The blond, all-American looking 12-year-old Ace shows up promptly at 10AM, carrying a bag of rotten oranges with which he wants to be pelted. He also brings his own drop cloth, which he politely tacks up in the kitchen as Jim marvels. After Ace, Jim is expecting Frank, who turns out to be a graceful, gentle Native-American who pulls up in a silver Thunderbird and just wants to be licked from the soles of his feet to the crown of his head. Perfectly pleasant, though it turns out that “Frank” isn’t one of the gifted children at all – he’s just a handsome construction worker who’s been working on the new supermarket going up on Chestnut Street. A little lesson in not making assumptions, except that it worked out just fine so it’s not much of a lesson at all. The real Frank, a slim black-haired, brown-eyed and well-endowed 17-year-old turns up shortly after, wanting to be fucked to the Battle Hymn of the Republic. A little odd, but after the oranges Jim is starting to feel unshockable, which may be why Jim ignores Mike’s advice about Ingo and makes a date with him for later.

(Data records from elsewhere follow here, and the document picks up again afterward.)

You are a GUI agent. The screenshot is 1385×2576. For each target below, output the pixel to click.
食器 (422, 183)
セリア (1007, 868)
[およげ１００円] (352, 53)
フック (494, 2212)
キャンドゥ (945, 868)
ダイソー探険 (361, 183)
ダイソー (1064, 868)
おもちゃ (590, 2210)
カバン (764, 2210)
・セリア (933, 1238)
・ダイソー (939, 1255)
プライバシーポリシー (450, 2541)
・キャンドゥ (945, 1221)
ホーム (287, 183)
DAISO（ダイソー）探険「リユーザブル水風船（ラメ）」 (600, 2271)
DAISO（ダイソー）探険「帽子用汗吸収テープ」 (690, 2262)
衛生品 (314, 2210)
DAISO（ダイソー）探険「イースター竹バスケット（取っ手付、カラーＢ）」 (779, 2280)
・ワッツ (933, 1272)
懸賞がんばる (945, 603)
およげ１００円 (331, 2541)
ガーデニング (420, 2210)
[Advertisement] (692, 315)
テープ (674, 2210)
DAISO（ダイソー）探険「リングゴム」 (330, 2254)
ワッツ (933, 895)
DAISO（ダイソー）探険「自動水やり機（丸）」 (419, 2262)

While Jim’s waiting, along comes Jimmy: He’s “nine years and three months” old, talks in a breathy baby voice and wants to play ”daddy,” which at first appears to involve nothing more than Jim (the fact that they share the same name goes unremarked, but it's a little creepy) pretending to be a horsie and letting Jimmy ride him around the room. It’s when Jimmy asks for “daddy's milk” that the game comes into focus. The exhausted Jim takes the path of least resistance (which isn't to say it's not exciting), but it's clear that he's not sorry to see Jimmy go. Jimmy's breezy parting remark about his promise not to tell mommy why she's not getting any daddy's milk packs a nasty wallop.

Ingo comes along soon after, and turns out to be an existentially bored Eastern European who’s done everything and is inured to it all... except the oranges, which Jim repurposes to thrilling effect. And then Jim is alone again with his unhappy thoughts: All that distraction, and he can still think of nothing but his beautiful Larry. So he picks up the phone and calls Binkie, an old friend… and what do you know? Larry is there, pining for Jim Awwww.

The Name on the John Wall appears to be Hinzer’s only credit, which may mean nothing more than that he worked under multiple pseudonyms. Or maybe it genuinely is a one-off; either way, it’s a true oddity, a singularly unerotic catalogue of perversity wrapped in a fairy-tale ending, at least for Jim and Larry.